An international team of scientists based in Regensburg, Germany, has now recorded the ultrafast motion of a single molecule directly in time and space by combining a femtosecond laser with an atomic resolution microscope.
Atoms and molecules are the constituents of virtually all matter that surrounds us. Interacting with each other while following the rules of nature, they form complex systems ranging from modern technology to living creatures. Their behavior, that is, what they actually do, basically determines all of natural and life sciences.
They are so small, however, that we cannot observe them in daily life. Even with the best optical microscopes, atoms and molecules are a thousand times too small to be seen; the microscope would have to see down to the ångström scale (1 ångström = 0.0000000001 m). Yet, we would be able to solve innumerable vital problems if we could just view the microcosm directly and watch the elementary constituents of matter at work.
Only a few decades ago, imaging individual steady atoms became possible thanks to the invention of sophisticated types of microscopes that are not based on optics. But even in apparently stationary massive bodies, the individual atoms and molecules are actually not steady, but in a state of constant motion. They speed amongst their neighbors in random directions while vibrating and rotating vigorously.
And although we can imagine (and calculate) this rocking, rolling and shaking motion, it occurs unbelievably rapidly, taking only a few femtoseconds (one millionth of a billionth of a second, i.e. 0.000000000000001 s), which is way too fast to be resolved by any atomic microscope.
Consequently, even though the question of how individual atoms and molecules behave is at the heart of all fields of natural science, until recently, nobody had ever seen a single molecule move on its intrinsic ultrafast timescale. In order to literally watch their motion, one would need a microscope many billions of times more rapid than the fastest high-speed cameras, which has until now remained way out of reach.
An international team of scientists based in Regensburg, Germany, has now tackled this challenge. Their aim was to revolutionize the way in which researchers look at the nanoworld: advancing from images to moving images of molecules. To do so, they developed an unprecedented ultrafast microscope. They combined the most powerful tool researchers have to access ultrafast time scales, femtosecond laser pulses, with highly advanced scanning tunneling microscopy capable of imaging individual molecules. The principle of this microscopy technique is similar to a record player.
A sharp needle is moved across a surface to reveal its relief. But in scanning tunneling microscopy, the tip of this needle is as sharp as a single atom. Also, it does not touch the surface, but hovers over it while electrons move between the tip and surface thanks to a quantum mechanical effect called tunneling. As a result, the tip serves as a probe that is sensitive to corrugation smaller than a single molecule.
The researchers in Regensburg developed a novel scheme by controlling the tunneling process by ultrafast light pulses so short that each pulse only contained one single oscillation cycle of the lightwave.
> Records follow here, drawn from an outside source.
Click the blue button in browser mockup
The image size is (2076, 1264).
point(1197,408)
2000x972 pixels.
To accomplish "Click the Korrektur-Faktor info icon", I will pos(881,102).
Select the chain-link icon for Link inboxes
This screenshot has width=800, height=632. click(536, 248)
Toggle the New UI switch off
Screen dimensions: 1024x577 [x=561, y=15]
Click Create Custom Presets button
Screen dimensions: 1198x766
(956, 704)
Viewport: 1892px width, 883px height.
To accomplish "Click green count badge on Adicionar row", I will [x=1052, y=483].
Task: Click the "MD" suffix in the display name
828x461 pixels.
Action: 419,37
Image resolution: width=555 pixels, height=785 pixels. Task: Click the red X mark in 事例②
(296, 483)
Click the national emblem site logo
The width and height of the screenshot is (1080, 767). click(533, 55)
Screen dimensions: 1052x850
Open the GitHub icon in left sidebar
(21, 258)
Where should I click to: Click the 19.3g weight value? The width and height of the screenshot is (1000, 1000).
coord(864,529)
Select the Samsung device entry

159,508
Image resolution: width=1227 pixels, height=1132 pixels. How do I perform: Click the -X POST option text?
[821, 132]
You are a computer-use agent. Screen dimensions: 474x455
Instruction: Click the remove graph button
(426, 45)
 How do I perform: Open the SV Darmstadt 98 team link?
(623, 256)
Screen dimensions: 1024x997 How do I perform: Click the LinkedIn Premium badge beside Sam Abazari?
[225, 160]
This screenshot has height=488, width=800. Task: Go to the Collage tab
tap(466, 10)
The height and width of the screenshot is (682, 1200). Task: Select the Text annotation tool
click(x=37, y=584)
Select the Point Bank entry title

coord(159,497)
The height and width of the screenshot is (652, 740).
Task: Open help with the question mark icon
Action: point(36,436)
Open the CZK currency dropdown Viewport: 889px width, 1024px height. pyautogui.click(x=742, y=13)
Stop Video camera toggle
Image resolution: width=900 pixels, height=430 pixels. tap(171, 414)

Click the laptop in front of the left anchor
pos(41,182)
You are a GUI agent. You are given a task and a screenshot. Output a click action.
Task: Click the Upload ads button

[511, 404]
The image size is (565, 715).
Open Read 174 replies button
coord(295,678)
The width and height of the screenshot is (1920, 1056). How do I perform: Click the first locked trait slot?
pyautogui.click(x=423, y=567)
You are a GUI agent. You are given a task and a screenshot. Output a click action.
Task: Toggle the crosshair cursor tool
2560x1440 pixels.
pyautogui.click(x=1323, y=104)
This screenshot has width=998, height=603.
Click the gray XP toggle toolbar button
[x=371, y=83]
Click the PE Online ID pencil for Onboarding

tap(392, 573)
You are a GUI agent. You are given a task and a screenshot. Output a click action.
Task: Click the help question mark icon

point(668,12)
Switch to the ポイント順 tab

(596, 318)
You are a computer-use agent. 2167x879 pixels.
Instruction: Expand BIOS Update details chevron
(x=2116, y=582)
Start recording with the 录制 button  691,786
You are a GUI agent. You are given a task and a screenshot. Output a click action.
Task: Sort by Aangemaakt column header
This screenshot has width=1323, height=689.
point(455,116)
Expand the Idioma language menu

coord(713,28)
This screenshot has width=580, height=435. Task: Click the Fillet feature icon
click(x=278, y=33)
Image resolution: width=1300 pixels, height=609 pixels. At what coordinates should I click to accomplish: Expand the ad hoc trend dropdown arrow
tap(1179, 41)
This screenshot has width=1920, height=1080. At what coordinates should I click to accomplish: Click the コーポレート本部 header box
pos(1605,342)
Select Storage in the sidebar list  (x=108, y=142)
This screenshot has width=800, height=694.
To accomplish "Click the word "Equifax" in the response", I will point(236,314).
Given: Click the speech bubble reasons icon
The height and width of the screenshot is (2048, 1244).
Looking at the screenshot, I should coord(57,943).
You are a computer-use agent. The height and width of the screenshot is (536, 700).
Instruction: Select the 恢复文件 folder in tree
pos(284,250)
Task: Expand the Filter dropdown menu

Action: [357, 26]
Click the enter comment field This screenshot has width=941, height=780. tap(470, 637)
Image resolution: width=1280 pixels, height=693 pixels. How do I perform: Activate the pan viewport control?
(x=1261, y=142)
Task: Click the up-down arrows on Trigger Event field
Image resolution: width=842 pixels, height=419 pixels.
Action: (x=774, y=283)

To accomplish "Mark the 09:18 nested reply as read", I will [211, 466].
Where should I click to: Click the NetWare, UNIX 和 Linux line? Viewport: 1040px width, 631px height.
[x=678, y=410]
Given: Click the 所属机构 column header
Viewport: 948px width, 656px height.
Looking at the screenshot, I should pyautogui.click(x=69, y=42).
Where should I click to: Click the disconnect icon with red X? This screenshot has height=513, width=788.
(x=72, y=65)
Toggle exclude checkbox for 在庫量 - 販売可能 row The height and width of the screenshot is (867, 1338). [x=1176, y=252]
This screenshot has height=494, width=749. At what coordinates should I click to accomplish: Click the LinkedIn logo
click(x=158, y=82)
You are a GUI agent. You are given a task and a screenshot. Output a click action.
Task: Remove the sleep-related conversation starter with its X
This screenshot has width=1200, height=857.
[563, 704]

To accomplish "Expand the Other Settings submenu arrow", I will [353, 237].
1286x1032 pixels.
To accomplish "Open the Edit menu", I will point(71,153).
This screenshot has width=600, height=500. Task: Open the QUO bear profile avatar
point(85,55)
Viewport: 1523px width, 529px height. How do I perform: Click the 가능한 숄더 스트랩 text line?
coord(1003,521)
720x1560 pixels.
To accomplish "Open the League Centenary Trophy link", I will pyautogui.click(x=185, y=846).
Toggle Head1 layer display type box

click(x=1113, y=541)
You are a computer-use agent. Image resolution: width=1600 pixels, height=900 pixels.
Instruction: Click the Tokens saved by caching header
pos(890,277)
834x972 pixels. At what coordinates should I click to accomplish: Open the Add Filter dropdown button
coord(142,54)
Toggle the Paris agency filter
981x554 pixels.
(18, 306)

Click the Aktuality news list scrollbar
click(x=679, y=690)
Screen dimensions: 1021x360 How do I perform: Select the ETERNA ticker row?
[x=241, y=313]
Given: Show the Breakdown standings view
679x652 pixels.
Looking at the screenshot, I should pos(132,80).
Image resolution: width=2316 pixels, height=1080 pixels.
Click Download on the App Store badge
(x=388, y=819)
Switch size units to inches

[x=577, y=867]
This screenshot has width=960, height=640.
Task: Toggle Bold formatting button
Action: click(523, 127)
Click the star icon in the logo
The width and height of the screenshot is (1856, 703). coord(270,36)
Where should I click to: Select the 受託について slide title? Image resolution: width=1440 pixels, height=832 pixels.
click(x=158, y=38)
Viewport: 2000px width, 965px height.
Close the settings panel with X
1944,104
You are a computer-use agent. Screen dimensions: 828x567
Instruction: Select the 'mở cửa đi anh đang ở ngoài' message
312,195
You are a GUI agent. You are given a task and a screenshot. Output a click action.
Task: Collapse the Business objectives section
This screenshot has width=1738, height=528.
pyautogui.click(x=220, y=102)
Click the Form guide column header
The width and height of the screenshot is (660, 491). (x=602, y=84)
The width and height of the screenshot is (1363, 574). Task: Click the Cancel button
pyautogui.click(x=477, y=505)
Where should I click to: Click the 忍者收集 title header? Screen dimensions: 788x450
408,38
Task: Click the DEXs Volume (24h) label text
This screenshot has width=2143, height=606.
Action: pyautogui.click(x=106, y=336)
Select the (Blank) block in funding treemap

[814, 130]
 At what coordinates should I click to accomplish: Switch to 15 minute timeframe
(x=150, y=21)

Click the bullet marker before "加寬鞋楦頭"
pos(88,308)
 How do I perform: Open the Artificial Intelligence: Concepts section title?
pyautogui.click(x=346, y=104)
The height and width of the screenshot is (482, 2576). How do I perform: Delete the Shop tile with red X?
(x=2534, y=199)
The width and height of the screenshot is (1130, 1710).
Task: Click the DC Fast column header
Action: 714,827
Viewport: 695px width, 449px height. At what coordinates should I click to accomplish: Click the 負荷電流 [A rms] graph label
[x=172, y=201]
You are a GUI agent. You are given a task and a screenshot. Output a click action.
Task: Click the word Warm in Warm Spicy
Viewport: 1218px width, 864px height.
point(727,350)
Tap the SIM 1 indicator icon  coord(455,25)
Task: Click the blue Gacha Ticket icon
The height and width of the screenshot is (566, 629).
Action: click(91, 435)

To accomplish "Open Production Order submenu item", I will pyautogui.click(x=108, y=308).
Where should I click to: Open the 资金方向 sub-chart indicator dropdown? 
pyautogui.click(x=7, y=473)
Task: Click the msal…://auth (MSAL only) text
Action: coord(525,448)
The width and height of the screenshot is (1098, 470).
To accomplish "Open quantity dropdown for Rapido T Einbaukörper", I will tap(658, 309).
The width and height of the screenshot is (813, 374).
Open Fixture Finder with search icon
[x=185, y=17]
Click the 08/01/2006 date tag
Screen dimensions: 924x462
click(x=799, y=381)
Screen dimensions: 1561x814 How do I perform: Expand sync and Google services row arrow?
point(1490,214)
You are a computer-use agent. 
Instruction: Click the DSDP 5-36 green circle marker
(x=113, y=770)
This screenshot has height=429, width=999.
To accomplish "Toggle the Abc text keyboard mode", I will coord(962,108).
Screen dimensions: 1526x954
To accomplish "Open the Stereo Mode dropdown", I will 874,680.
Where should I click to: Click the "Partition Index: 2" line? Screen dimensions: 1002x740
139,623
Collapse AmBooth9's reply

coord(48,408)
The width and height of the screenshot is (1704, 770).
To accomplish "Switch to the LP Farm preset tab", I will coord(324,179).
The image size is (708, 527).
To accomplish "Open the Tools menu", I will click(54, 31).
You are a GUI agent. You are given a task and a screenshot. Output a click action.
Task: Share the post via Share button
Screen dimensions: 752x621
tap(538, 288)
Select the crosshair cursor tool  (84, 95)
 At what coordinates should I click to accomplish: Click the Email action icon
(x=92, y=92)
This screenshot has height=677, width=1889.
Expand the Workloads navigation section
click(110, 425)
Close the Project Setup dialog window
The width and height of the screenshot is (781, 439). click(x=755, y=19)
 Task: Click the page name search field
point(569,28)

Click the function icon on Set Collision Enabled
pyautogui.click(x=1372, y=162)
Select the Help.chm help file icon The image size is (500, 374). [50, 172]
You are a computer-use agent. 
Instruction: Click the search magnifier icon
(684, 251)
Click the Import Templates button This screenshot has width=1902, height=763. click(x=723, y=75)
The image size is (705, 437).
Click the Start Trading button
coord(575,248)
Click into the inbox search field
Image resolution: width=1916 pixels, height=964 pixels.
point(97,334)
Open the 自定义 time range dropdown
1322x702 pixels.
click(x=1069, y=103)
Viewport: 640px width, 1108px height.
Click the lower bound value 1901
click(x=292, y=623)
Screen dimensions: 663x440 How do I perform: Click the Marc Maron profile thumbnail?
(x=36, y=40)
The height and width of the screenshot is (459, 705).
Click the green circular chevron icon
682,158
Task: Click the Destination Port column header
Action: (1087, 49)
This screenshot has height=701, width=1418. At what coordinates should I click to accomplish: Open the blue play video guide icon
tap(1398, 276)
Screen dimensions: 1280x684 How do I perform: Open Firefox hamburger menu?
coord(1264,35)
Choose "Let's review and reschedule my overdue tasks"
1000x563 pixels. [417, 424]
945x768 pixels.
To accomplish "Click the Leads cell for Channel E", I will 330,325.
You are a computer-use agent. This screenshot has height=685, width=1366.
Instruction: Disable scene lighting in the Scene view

This mechanism gives them total quantum control over a select electron within a single molecule with simultaneous femtosecond temporal and sub-ångström spatial precision. As a result, they realized a microscope that not only allows them to image individual molecules, but also to “see” them move on their intrinsic time scale.
With this unique expertise, the researchers could – for the first time – record femtosecond snapshot images of a single molecule, directly resolved in space and time. Even more, they could set the molecule in motion and watch its ultrafast response. For this, they used two light pulses. The first stimulated an electron tunneling event, giving the molecule a kick that set it in motion, such that it began to vibrate atop the surface.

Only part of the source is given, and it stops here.